We start with a Kruskal–Wallis test with the following hypotheses.

\[ \begin{aligned} \mathcal{H}_0 &: \; \mbox{All five population distributions functions are identical.} \\ \mathcal{H}_1 &: \; \mbox{At least one of the populations tends to yield larger observations} \\ & \;\;\;\; \mbox{than at least on of the other populations.} \end{aligned} \]

`kruskal.test(diet)`

```
##
## Kruskal-Wallis rank sum test
##
## data: diet
## Kruskal-Wallis chi-squared = 26.672, df = 4, p-value = 2.315e-05
```

- An easy reject of the null: there are differences between (some of) the populations.
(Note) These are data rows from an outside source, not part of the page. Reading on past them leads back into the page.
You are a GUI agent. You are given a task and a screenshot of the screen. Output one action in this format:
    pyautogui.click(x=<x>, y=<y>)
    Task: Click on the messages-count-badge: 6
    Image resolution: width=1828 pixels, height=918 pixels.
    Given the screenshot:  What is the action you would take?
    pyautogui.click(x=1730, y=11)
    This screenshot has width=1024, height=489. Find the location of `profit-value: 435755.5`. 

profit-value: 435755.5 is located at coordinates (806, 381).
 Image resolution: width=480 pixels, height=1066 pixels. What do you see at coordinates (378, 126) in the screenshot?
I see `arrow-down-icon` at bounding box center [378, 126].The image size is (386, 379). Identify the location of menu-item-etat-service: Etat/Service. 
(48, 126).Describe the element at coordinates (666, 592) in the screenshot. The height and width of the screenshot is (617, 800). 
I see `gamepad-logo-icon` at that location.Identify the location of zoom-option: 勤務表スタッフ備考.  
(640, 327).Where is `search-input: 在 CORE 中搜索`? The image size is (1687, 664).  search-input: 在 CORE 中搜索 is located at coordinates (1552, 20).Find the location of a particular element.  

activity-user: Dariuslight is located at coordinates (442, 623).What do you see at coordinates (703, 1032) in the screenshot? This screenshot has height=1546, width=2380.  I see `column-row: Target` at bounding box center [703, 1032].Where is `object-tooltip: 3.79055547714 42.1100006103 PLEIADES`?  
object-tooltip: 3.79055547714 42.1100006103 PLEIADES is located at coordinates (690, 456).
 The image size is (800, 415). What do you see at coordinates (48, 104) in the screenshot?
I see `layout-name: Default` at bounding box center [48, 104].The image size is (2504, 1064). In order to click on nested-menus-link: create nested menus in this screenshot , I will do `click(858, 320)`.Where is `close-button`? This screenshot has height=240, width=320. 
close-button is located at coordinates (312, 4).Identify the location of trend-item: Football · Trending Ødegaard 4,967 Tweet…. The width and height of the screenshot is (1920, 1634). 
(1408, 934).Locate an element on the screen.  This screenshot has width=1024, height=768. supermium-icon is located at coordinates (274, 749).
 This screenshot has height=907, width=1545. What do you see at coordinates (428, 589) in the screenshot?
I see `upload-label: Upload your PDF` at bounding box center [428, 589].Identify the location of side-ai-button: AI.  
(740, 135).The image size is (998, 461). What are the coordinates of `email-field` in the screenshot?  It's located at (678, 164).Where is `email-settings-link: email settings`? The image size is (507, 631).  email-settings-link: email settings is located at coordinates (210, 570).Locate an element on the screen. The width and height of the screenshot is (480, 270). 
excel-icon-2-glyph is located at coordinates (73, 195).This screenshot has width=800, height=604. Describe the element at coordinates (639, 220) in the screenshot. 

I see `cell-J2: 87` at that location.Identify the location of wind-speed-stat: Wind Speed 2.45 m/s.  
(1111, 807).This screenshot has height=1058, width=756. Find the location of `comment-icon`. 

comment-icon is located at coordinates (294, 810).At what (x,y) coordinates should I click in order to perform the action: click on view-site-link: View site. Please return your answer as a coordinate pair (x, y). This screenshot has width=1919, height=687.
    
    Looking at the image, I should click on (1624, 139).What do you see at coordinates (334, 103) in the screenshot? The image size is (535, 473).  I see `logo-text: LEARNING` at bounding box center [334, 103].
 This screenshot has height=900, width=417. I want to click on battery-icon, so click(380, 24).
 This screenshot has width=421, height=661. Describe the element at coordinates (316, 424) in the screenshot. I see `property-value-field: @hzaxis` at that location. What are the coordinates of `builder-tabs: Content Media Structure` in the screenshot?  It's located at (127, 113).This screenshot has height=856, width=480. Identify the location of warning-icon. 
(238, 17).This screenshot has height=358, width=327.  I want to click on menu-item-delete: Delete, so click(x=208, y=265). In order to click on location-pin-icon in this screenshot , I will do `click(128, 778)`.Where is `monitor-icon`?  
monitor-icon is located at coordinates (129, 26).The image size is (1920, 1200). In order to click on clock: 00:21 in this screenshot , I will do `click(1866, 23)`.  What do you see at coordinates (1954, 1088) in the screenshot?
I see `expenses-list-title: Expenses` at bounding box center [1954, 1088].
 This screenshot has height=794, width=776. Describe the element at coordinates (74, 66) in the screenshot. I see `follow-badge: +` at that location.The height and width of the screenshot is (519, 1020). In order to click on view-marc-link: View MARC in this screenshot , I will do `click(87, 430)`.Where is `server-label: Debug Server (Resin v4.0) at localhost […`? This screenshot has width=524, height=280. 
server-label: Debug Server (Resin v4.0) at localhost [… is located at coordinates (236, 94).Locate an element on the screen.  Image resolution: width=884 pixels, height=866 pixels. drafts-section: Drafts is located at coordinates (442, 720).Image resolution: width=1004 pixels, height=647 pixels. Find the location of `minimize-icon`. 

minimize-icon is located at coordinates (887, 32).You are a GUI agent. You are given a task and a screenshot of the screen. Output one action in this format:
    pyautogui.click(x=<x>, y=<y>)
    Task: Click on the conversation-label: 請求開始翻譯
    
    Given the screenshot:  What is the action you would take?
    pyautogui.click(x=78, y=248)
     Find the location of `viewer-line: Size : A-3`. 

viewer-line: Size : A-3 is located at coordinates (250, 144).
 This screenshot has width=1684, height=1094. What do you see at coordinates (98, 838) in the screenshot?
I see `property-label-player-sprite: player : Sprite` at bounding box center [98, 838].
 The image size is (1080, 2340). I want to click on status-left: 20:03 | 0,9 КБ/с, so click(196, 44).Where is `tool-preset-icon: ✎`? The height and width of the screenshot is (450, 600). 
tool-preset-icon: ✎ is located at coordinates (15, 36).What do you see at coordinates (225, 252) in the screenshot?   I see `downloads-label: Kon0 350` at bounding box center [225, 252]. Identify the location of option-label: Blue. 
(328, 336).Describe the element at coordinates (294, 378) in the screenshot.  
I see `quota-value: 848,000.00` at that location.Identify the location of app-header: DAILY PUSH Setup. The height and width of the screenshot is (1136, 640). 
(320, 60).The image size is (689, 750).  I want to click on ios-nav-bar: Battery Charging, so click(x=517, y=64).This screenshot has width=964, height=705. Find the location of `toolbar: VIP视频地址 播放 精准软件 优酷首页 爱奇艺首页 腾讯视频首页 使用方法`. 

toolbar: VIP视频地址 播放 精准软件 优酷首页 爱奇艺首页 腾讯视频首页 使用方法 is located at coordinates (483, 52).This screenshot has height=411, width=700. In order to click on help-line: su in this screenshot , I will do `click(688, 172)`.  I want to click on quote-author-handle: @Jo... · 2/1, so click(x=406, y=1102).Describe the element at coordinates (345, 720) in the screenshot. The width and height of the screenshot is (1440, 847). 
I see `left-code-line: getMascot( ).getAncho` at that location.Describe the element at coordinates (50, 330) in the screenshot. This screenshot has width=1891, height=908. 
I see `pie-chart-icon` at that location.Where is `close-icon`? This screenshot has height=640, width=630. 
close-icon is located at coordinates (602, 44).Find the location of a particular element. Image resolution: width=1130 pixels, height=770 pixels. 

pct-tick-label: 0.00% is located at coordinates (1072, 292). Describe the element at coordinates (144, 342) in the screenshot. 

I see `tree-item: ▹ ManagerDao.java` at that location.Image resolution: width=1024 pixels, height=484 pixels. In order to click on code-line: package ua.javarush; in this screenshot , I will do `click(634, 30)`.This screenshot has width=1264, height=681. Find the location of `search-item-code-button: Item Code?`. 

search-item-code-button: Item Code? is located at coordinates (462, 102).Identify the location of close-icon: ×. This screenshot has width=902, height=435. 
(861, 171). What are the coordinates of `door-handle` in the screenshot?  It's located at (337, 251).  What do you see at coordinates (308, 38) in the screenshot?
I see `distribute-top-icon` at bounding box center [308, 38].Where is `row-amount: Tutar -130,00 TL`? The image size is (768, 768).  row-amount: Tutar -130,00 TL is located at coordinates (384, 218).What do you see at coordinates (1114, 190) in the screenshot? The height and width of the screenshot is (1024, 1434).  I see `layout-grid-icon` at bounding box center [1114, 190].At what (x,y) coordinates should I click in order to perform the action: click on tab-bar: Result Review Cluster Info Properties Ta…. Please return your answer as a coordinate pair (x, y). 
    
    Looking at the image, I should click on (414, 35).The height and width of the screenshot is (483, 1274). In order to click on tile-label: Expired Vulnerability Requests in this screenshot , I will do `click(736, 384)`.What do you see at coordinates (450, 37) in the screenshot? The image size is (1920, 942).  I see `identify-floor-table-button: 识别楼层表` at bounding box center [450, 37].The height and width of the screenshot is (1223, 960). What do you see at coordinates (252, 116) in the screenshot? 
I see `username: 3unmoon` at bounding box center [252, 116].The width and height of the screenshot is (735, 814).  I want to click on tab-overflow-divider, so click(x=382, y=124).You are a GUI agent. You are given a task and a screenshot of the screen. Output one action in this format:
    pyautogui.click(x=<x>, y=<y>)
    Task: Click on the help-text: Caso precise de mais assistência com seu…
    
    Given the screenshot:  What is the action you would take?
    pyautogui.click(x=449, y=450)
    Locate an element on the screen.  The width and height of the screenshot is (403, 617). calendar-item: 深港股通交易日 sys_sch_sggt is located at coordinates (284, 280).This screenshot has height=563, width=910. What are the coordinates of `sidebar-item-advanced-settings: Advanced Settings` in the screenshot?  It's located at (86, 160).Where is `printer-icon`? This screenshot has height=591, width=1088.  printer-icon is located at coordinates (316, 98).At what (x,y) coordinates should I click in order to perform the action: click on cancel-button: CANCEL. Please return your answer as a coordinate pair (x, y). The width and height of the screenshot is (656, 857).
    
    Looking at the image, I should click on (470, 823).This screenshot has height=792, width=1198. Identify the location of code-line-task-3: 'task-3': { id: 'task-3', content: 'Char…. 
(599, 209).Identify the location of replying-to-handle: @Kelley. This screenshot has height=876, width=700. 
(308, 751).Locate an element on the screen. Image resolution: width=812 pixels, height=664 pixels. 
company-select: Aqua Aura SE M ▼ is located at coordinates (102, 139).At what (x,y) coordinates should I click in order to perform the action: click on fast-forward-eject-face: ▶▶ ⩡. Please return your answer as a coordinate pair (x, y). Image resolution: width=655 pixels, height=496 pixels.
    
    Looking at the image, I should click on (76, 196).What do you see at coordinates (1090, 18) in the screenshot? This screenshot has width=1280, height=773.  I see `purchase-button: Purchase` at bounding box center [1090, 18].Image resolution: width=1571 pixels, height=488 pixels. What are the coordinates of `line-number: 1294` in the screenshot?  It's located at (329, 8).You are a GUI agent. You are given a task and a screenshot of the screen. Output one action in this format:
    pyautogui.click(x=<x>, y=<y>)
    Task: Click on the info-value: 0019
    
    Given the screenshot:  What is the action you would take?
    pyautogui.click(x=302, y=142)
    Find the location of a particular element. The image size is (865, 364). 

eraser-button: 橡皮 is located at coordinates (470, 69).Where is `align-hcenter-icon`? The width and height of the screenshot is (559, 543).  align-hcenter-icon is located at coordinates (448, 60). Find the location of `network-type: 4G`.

Consider the following pairwise Wilcox tests, with CLT approximations due to ties where appropriate.

```
p.values <- c(AB=wilcox.test(diet$A, diet$B)$p.value,
AC=wilcox.test(diet$A, diet$C)$p.value,
AD=wilcox.test(diet$A, diet$D, exact=FALSE, correct=FALSE)$p.value,
AE=wilcox.test(diet$A, diet$E)$p.value,
BC=wilcox.test(diet$B, diet$C)$p.value,
BD=wilcox.test(diet$B, diet$D, exact=FALSE, correct=FALSE)$p.value,
BE=wilcox.test(diet$B, diet$E)$p.value,
CD=wilcox.test(diet$C, diet$D)$p.value,
CE=wilcox.test(diet$C, diet$E)$p.value,
DE=wilcox.test(diet$D, diet$E)$p.value)
p.values[p.values >= 0.05]
```

```
## AB AD BE
## 0.1431401 0.1039797 0.9117972
```

- The conclusion is that A is similar to B and D, but those latter two are not similar to one another. B and E are similar to each other. All other pairs involve rejections at the 5% level.

- However, notice that we have performed ten tests — we can expect both type I and type II errors to be substantial in this multiple comparison context.